Exercise description
What is needed is the full set of records, word for word, with no pictures.

Exercise data
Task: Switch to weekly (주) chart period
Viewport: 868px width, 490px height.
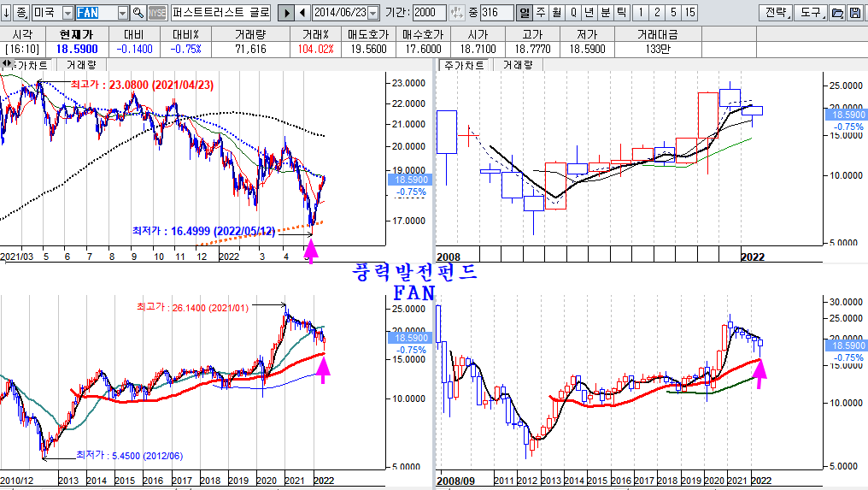Action: pyautogui.click(x=540, y=13)
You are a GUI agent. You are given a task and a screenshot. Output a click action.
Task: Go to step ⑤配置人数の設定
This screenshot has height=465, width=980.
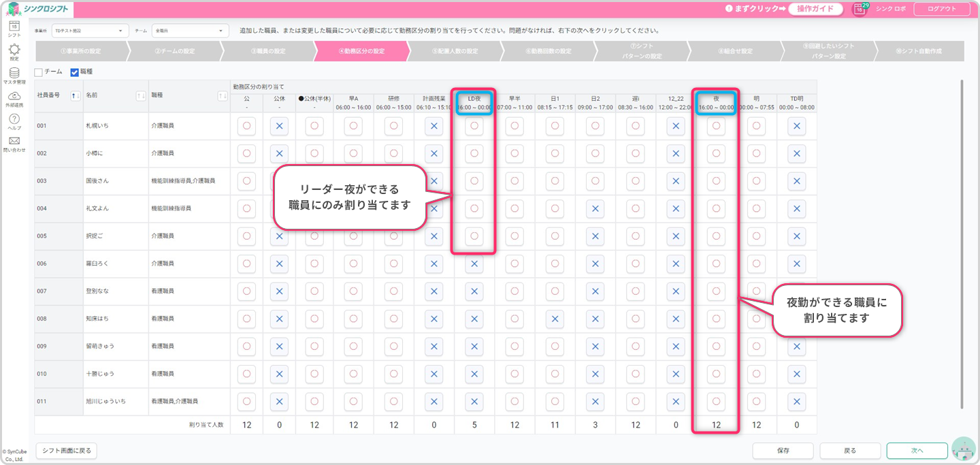click(x=455, y=51)
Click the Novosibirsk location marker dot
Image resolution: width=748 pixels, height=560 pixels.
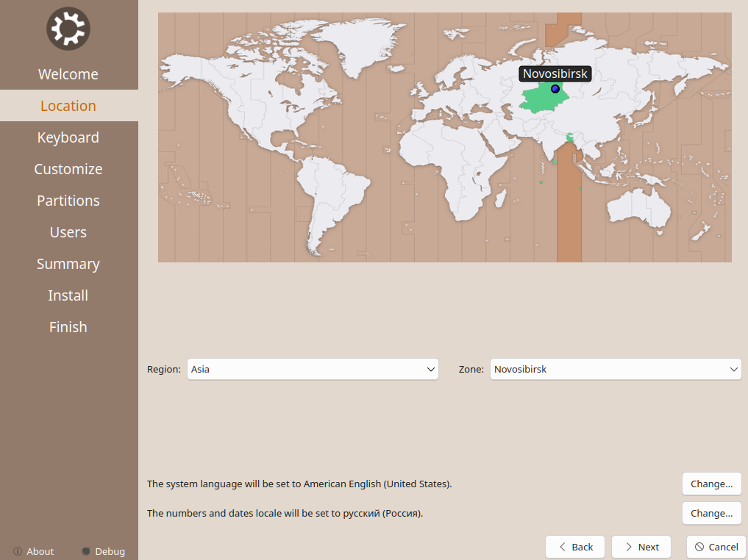555,89
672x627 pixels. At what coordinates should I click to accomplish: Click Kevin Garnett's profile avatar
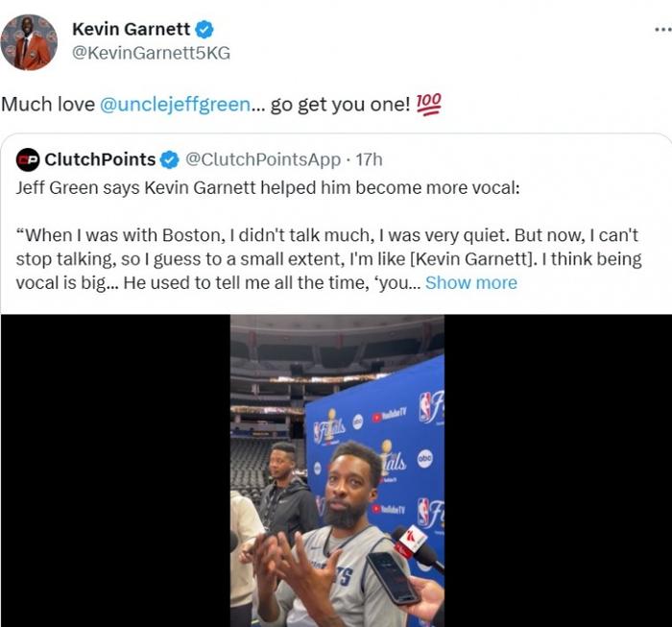pyautogui.click(x=29, y=42)
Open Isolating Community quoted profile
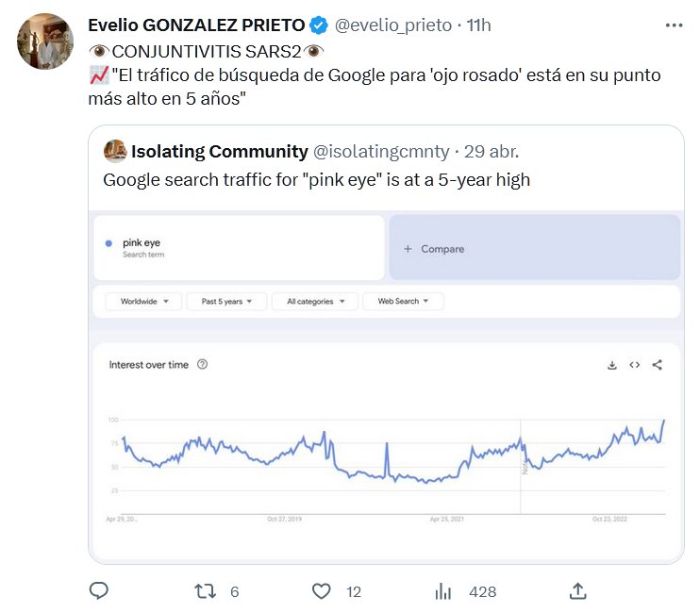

Response for this exercise
Task: Switch to weekly (주) chart period
Viewport: 868px width, 490px height.
Action: pyautogui.click(x=540, y=13)
You are a GUI agent. You are given a task and a screenshot. Output a click action.
Task: Go to step ⑤配置人数の設定
This screenshot has height=465, width=980.
click(x=455, y=51)
Click the Novosibirsk location marker dot
Image resolution: width=748 pixels, height=560 pixels.
555,89
672x627 pixels. At what coordinates should I click to accomplish: Click Kevin Garnett's profile avatar
pyautogui.click(x=29, y=42)
Open Isolating Community quoted profile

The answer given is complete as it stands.